In other news, I did some more actual writing this week: I finally started on the airplane story. The concept underlying this story is probably ten years old, and I mucked it up horribly the last time I tried a draft. It's been knocking around in my head ever since then, but kind of non-urgently. Since I thought up a way into the idea a few months ago, it's been pressing on me with far more insistence, but I've tried to ignore it, because the potential act of writing it intimidates me badly. I'm not sure I'm skilled enough to set the story forth in the way I want to. I believe the idea/story could be really good, even great, but I'm afraid I'll muck it up again and then have to set it aside a second time.
[Total sidebar: Stephen King expressed this exact anxiety about one of the stories in Skeleton Crew, "Survivor Type," which was about a doctor stranded on a desert island who becomes autocannibalistic to survive. As I recall, King said that the idea seemed too grotesquely delightful to set down at first, so he didn't write it for a long while, afraid of messing it up. Frankly, Steve? I think you did. While the idea is indeed pretty delightful, the story is drug-soaked and ugly, one of my least favorites in that collection.]
Now I worry I've waited too long, and my own anxiety is keeping the thing from being any good. I wrote a few hundred words, and introduced the first two characters; while it seems okay at this [ridiculously early] stage, the fact that there'll be a lot of narration and exposition in this story weighs heavily on me. (For various in-story reasons, writing more of it in dialogue - creating scenes rather than explanations - is not possible.) Until recently, I didn't worry very intently about the balance between narration and dialogue, figuring both were fine and mostly trying to find a good half-and-half between them whenever I wrote. But then 1) the teacher in my UCLA writing class pointed out that the opening to my workshopped story, which I thought was quite strong, is really all exposition; and 2) I skimmed through the Greenland book and saw how I tend to lapse into Victorian narration in order to storytell when I get too
As a reader I prefer narration to dialogue, but over the course of this year, several smart writers at the fronts of rooms full of students have told me that most readers are the opposite way. One of my teachers even said that dialogue is considered a break, while chunky paragraphs are taxing. I found this surprising to the point of astonishment, as for me it's always been completely the other way around. Dialogue is laborious for me to read and beautiful narration just flies by.
Anyone want to share their thoughts on this? Which reads more easily to you?

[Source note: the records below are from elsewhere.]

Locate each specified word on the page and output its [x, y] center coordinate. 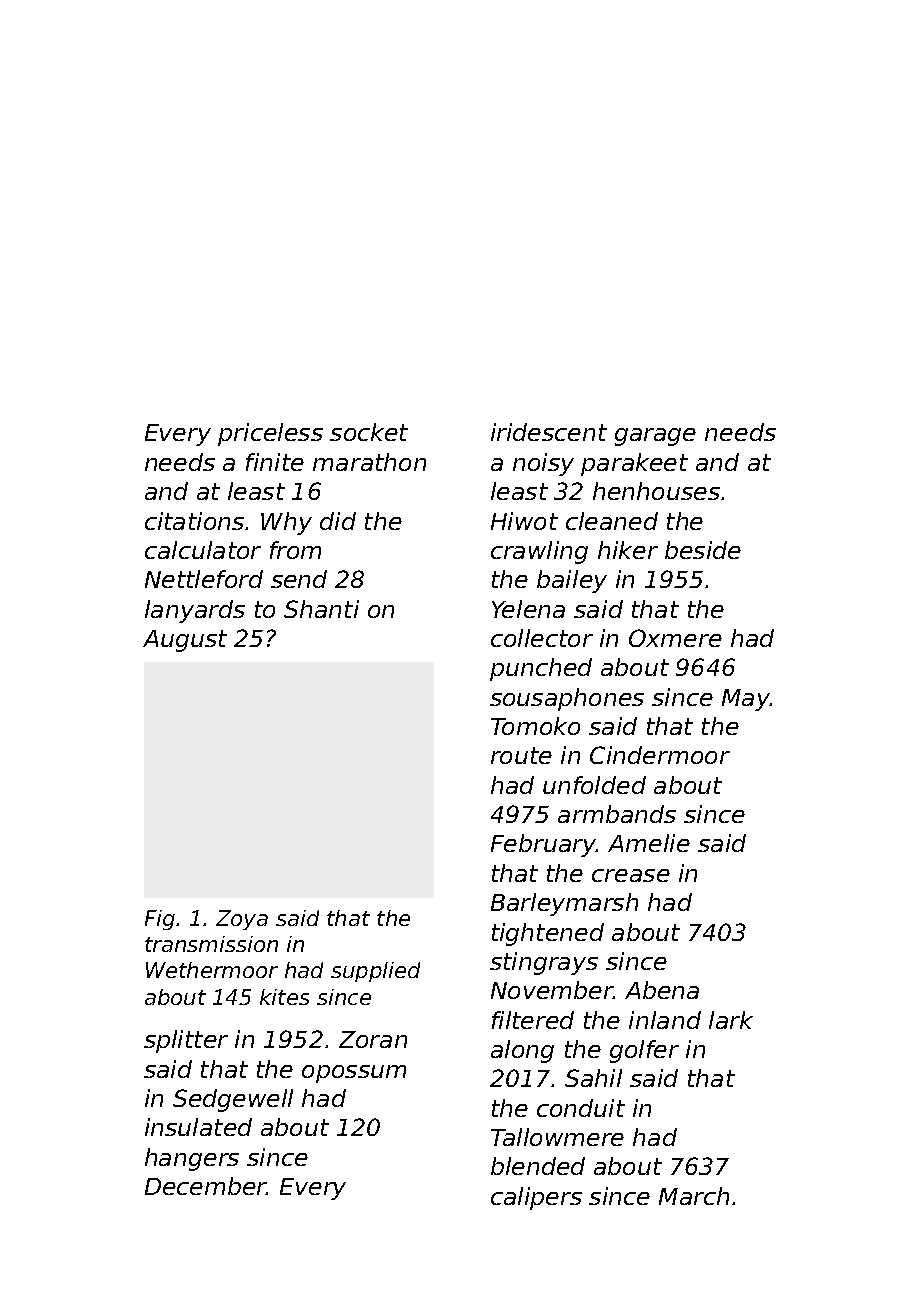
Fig [160, 920]
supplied [375, 972]
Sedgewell [233, 1100]
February [543, 845]
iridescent [549, 432]
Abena [662, 990]
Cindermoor [660, 755]
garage [655, 437]
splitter [186, 1041]
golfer [644, 1051]
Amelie [649, 843]
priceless [270, 434]
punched [541, 669]
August [185, 641]
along [522, 1051]
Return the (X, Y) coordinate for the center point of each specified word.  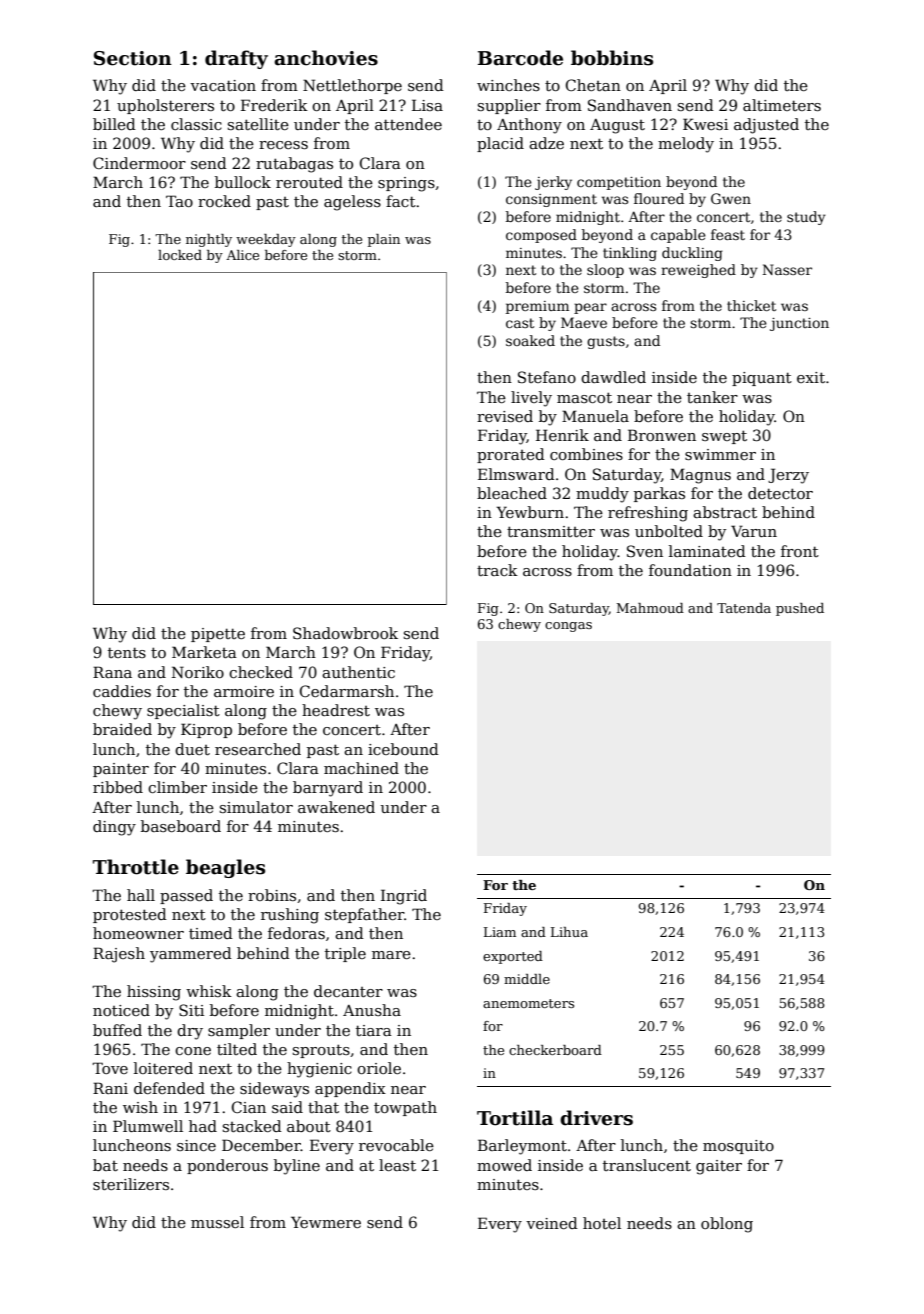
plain (384, 240)
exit (811, 377)
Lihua (569, 932)
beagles (225, 868)
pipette (218, 635)
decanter (348, 991)
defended (169, 1088)
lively (531, 399)
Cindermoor (139, 163)
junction (799, 324)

So this story. I don't know. Matt says I should just write it and see what happens, and of course he's right. I just don't want to expend a lot of energy on it and find that the idea's plain old unworkable after all, or that I'm not good enough to do it justice. Or that I am, but I have to rewrite it once I'm through. I never, ever want to do that. But I'm learning that rewriting is the way to write - gradually, kicking and screaming, I am learning it.